Every entry must be repeated exactly in the answer.

▽

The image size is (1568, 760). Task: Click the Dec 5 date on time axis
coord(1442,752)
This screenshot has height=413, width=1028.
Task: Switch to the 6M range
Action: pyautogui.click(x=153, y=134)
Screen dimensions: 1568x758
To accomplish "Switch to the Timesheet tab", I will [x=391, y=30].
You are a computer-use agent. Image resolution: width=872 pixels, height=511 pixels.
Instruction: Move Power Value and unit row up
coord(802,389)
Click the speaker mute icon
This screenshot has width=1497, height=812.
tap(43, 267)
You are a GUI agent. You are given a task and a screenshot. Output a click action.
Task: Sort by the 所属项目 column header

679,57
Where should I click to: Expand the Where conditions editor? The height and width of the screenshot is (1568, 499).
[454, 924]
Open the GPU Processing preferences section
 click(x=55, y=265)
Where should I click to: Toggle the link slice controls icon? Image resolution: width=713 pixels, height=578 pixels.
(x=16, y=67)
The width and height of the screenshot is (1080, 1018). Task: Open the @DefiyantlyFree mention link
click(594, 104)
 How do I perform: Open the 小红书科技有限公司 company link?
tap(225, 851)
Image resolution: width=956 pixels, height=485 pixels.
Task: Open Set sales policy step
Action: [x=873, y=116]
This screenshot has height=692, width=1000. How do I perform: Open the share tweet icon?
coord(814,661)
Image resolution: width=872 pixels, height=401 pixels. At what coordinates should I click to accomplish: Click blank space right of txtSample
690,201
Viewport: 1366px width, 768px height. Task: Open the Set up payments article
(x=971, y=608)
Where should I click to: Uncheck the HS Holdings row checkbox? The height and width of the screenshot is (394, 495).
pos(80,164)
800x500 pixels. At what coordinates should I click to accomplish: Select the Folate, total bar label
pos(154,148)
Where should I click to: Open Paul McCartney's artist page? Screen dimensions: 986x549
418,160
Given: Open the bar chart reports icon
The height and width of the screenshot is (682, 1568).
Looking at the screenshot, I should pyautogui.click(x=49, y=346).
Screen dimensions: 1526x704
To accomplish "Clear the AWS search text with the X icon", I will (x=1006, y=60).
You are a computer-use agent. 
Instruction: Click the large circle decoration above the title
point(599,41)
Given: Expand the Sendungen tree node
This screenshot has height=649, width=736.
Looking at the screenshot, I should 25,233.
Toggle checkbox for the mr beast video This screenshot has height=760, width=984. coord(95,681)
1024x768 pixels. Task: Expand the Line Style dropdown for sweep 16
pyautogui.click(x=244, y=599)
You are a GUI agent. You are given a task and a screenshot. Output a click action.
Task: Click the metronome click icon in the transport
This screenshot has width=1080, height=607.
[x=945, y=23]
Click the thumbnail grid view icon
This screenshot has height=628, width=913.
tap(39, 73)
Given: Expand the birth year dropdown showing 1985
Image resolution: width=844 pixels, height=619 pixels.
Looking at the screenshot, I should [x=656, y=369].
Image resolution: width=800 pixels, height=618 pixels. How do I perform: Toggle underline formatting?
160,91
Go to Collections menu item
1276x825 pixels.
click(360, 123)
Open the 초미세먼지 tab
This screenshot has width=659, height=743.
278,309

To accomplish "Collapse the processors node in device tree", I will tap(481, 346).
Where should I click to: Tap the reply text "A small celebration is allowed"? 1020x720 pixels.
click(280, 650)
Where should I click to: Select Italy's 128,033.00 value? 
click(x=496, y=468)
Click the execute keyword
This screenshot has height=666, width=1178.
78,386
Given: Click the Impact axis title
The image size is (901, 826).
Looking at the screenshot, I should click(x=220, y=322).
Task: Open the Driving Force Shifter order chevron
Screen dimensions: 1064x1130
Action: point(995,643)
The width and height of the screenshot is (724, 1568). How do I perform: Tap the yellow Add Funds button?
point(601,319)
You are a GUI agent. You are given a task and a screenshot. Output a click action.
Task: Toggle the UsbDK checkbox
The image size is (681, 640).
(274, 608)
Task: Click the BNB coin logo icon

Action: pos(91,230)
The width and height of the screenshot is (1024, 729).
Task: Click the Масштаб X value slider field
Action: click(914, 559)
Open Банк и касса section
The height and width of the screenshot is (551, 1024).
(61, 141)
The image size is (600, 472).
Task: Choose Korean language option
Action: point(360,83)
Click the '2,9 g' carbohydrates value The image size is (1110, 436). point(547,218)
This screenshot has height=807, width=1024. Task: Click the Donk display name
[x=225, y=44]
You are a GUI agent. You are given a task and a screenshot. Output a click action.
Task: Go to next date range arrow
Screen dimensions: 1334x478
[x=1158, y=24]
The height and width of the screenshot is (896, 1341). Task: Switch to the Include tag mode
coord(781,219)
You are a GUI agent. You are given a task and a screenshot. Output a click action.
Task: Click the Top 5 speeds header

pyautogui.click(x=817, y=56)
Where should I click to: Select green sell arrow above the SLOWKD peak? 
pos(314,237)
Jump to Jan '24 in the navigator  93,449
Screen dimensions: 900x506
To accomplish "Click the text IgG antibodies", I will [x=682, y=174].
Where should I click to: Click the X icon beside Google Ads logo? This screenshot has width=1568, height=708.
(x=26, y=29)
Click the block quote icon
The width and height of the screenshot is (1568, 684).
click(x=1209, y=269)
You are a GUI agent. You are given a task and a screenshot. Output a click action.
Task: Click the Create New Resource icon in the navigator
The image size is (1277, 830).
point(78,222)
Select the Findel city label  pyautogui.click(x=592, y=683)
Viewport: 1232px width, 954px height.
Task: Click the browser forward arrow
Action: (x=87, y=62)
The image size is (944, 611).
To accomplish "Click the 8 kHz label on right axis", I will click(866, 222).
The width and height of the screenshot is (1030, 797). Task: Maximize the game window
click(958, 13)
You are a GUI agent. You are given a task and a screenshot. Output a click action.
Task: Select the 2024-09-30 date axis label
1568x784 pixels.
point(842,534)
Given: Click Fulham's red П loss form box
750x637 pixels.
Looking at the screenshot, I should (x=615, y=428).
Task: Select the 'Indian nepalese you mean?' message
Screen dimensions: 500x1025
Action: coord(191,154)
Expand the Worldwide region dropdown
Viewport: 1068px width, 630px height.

△

● **ANSWER SECTION**
The image size is (1568, 760). Task: Click the Dec 5 date on time axis
coord(1442,752)
This screenshot has height=413, width=1028.
Task: Switch to the 6M range
Action: pyautogui.click(x=153, y=134)
Screen dimensions: 1568x758
To accomplish "Switch to the Timesheet tab", I will [x=391, y=30].
You are a computer-use agent. Image resolution: width=872 pixels, height=511 pixels.
Instruction: Move Power Value and unit row up
coord(802,389)
Click the speaker mute icon
This screenshot has width=1497, height=812.
tap(43, 267)
You are a GUI agent. You are given a task and a screenshot. Output a click action.
Task: Sort by the 所属项目 column header

679,57
Where should I click to: Expand the Where conditions editor? The height and width of the screenshot is (1568, 499).
[454, 924]
Open the GPU Processing preferences section
 click(x=55, y=265)
Where should I click to: Toggle the link slice controls icon? Image resolution: width=713 pixels, height=578 pixels.
(x=16, y=67)
The width and height of the screenshot is (1080, 1018). Task: Open the @DefiyantlyFree mention link
click(594, 104)
 How do I perform: Open the 小红书科技有限公司 company link?
tap(225, 851)
Image resolution: width=956 pixels, height=485 pixels.
Task: Open Set sales policy step
Action: [x=873, y=116]
This screenshot has height=692, width=1000. How do I perform: Open the share tweet icon?
coord(814,661)
Image resolution: width=872 pixels, height=401 pixels. At what coordinates should I click to accomplish: Click blank space right of txtSample
690,201
Viewport: 1366px width, 768px height. Task: Open the Set up payments article
(x=971, y=608)
Where should I click to: Uncheck the HS Holdings row checkbox? The height and width of the screenshot is (394, 495).
pos(80,164)
800x500 pixels. At what coordinates should I click to accomplish: Select the Folate, total bar label
pos(154,148)
Where should I click to: Open Paul McCartney's artist page? Screen dimensions: 986x549
418,160
Given: Open the bar chart reports icon
The height and width of the screenshot is (682, 1568).
Looking at the screenshot, I should pyautogui.click(x=49, y=346).
Screen dimensions: 1526x704
To accomplish "Clear the AWS search text with the X icon", I will (x=1006, y=60).
You are a computer-use agent. 
Instruction: Click the large circle decoration above the title
point(599,41)
Given: Expand the Sendungen tree node
This screenshot has height=649, width=736.
Looking at the screenshot, I should 25,233.
Toggle checkbox for the mr beast video This screenshot has height=760, width=984. coord(95,681)
1024x768 pixels. Task: Expand the Line Style dropdown for sweep 16
pyautogui.click(x=244, y=599)
You are a GUI agent. You are given a task and a screenshot. Output a click action.
Task: Click the metronome click icon in the transport
This screenshot has width=1080, height=607.
[x=945, y=23]
Click the thumbnail grid view icon
This screenshot has height=628, width=913.
tap(39, 73)
Given: Expand the birth year dropdown showing 1985
Image resolution: width=844 pixels, height=619 pixels.
Looking at the screenshot, I should [x=656, y=369].
Image resolution: width=800 pixels, height=618 pixels. How do I perform: Toggle underline formatting?
160,91
Go to Collections menu item
1276x825 pixels.
click(360, 123)
Open the 초미세먼지 tab
This screenshot has width=659, height=743.
278,309

To accomplish "Collapse the processors node in device tree", I will tap(481, 346).
Where should I click to: Tap the reply text "A small celebration is allowed"? 1020x720 pixels.
click(280, 650)
Where should I click to: Select Italy's 128,033.00 value? 
click(x=496, y=468)
Click the execute keyword
This screenshot has height=666, width=1178.
78,386
Given: Click the Impact axis title
The image size is (901, 826).
Looking at the screenshot, I should click(x=220, y=322).
Task: Open the Driving Force Shifter order chevron
Screen dimensions: 1064x1130
Action: point(995,643)
The width and height of the screenshot is (724, 1568). How do I perform: Tap the yellow Add Funds button?
point(601,319)
You are a GUI agent. You are given a task and a screenshot. Output a click action.
Task: Toggle the UsbDK checkbox
The image size is (681, 640).
(274, 608)
Task: Click the BNB coin logo icon

Action: pos(91,230)
The width and height of the screenshot is (1024, 729).
Task: Click the Масштаб X value slider field
Action: click(914, 559)
Open Банк и касса section
The height and width of the screenshot is (551, 1024).
(61, 141)
The image size is (600, 472).
Task: Choose Korean language option
Action: point(360,83)
Click the '2,9 g' carbohydrates value The image size is (1110, 436). point(547,218)
This screenshot has height=807, width=1024. Task: Click the Donk display name
[x=225, y=44]
You are a GUI agent. You are given a task and a screenshot. Output a click action.
Task: Go to next date range arrow
Screen dimensions: 1334x478
[x=1158, y=24]
The height and width of the screenshot is (896, 1341). Task: Switch to the Include tag mode
coord(781,219)
You are a GUI agent. You are given a task and a screenshot. Output a click action.
Task: Click the Top 5 speeds header

pyautogui.click(x=817, y=56)
Where should I click to: Select green sell arrow above the SLOWKD peak? 
pos(314,237)
Jump to Jan '24 in the navigator  93,449
Screen dimensions: 900x506
To accomplish "Click the text IgG antibodies", I will [x=682, y=174].
Where should I click to: Click the X icon beside Google Ads logo? This screenshot has width=1568, height=708.
(x=26, y=29)
Click the block quote icon
The width and height of the screenshot is (1568, 684).
click(x=1209, y=269)
You are a GUI agent. You are given a task and a screenshot. Output a click action.
Task: Click the Create New Resource icon in the navigator
The image size is (1277, 830).
point(78,222)
Select the Findel city label  pyautogui.click(x=592, y=683)
Viewport: 1232px width, 954px height.
Task: Click the browser forward arrow
Action: (x=87, y=62)
The image size is (944, 611).
To accomplish "Click the 8 kHz label on right axis", I will click(866, 222).
The width and height of the screenshot is (1030, 797). Task: Maximize the game window
click(958, 13)
You are a GUI agent. You are given a task and a screenshot. Output a click action.
Task: Select the 2024-09-30 date axis label
1568x784 pixels.
point(842,534)
Given: Click Fulham's red П loss form box
750x637 pixels.
Looking at the screenshot, I should (x=615, y=428).
Task: Select the 'Indian nepalese you mean?' message
Screen dimensions: 500x1025
Action: coord(191,154)
Expand the Worldwide region dropdown
Viewport: 1068px width, 630px height.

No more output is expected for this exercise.